Do this ▸
How many lines in the data below contain the string "perform"? Reply with the number alone.

Records to use ▸
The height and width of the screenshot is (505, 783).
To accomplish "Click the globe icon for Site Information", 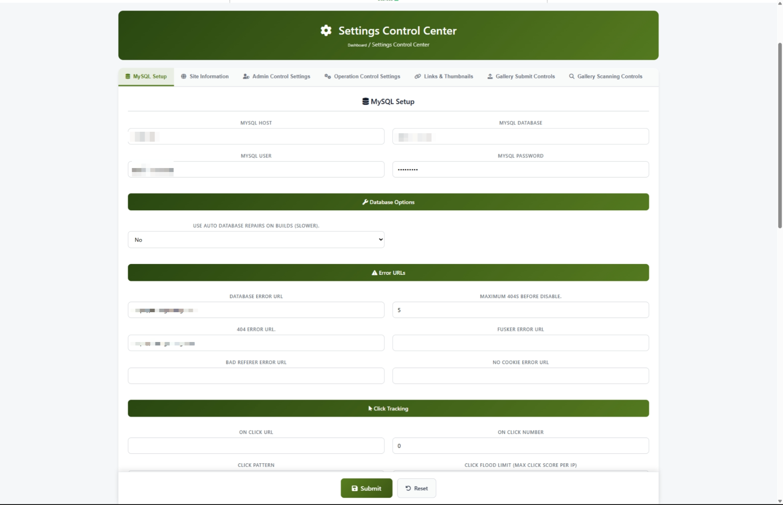I will (184, 77).
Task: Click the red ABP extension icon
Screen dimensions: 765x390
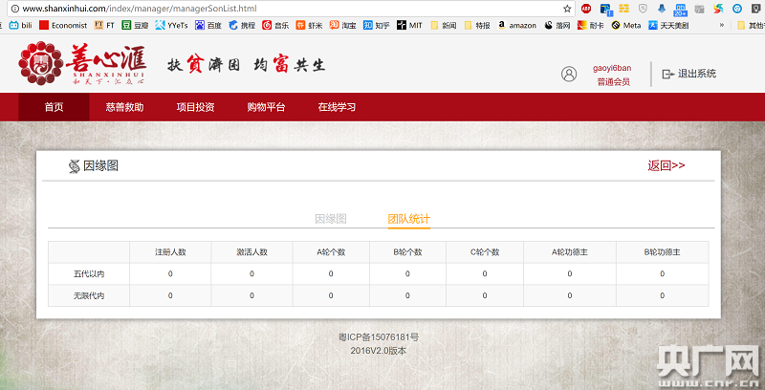Action: (586, 8)
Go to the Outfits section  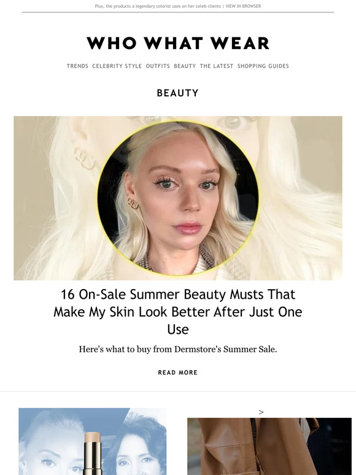click(x=158, y=66)
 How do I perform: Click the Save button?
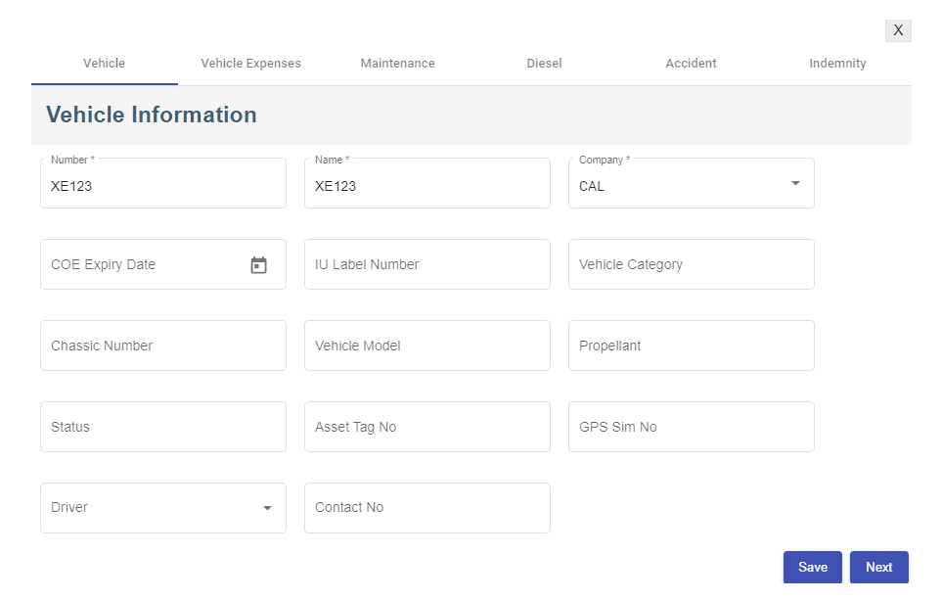(812, 568)
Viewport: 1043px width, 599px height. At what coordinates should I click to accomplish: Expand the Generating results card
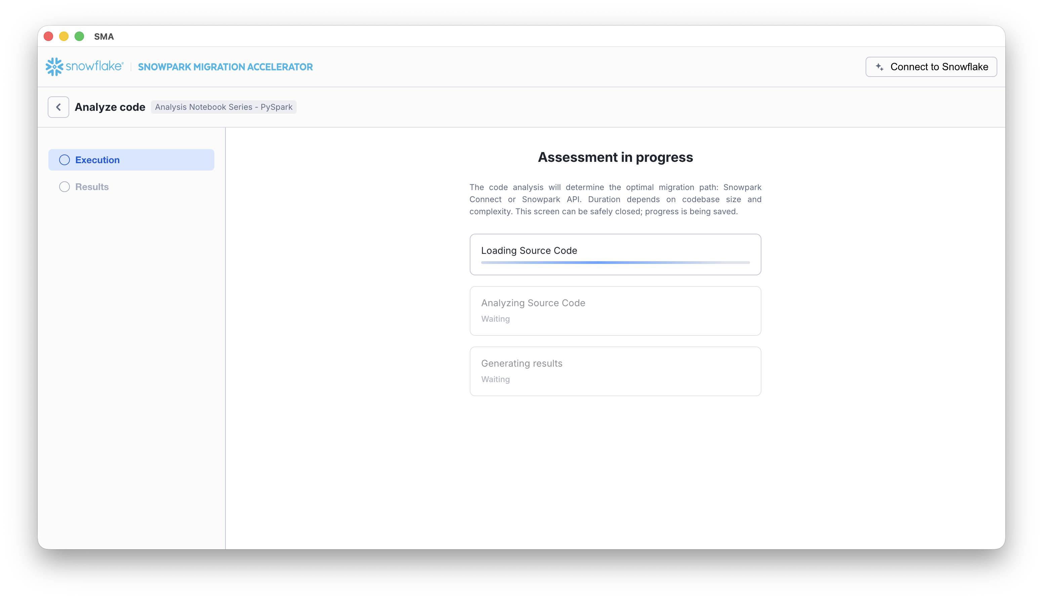[x=615, y=371]
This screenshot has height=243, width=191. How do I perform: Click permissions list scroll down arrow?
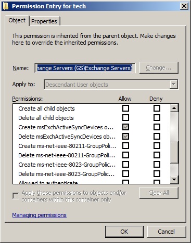(174, 180)
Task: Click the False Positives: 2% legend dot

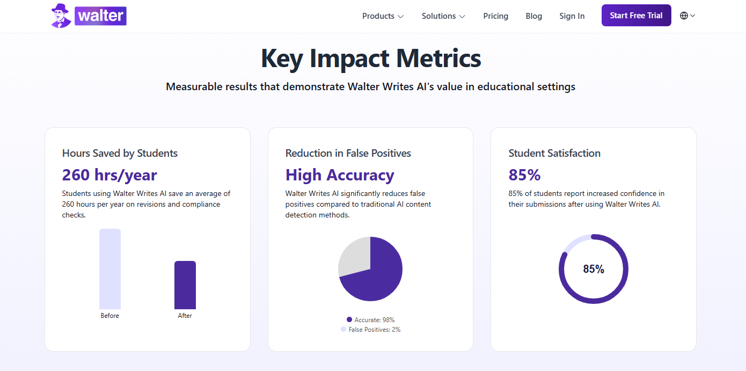Action: [x=343, y=330]
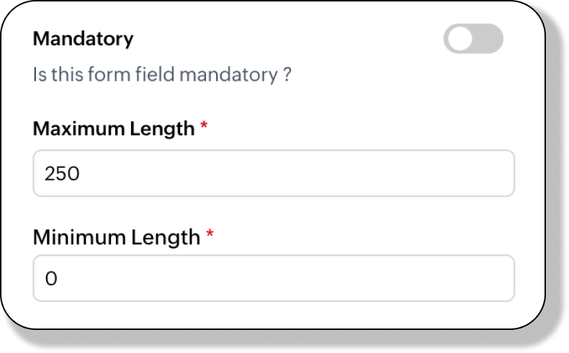Click the "Mandatory" heading label
This screenshot has height=353, width=569.
point(83,38)
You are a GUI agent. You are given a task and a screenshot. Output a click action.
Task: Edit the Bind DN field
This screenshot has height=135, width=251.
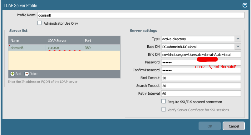tap(201, 54)
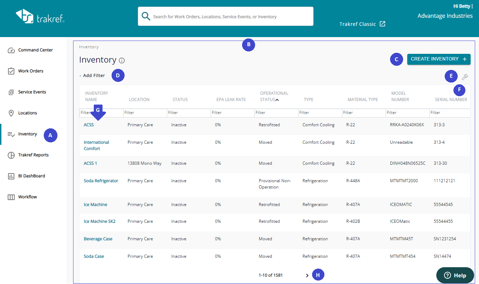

Solution to this problem ▸
2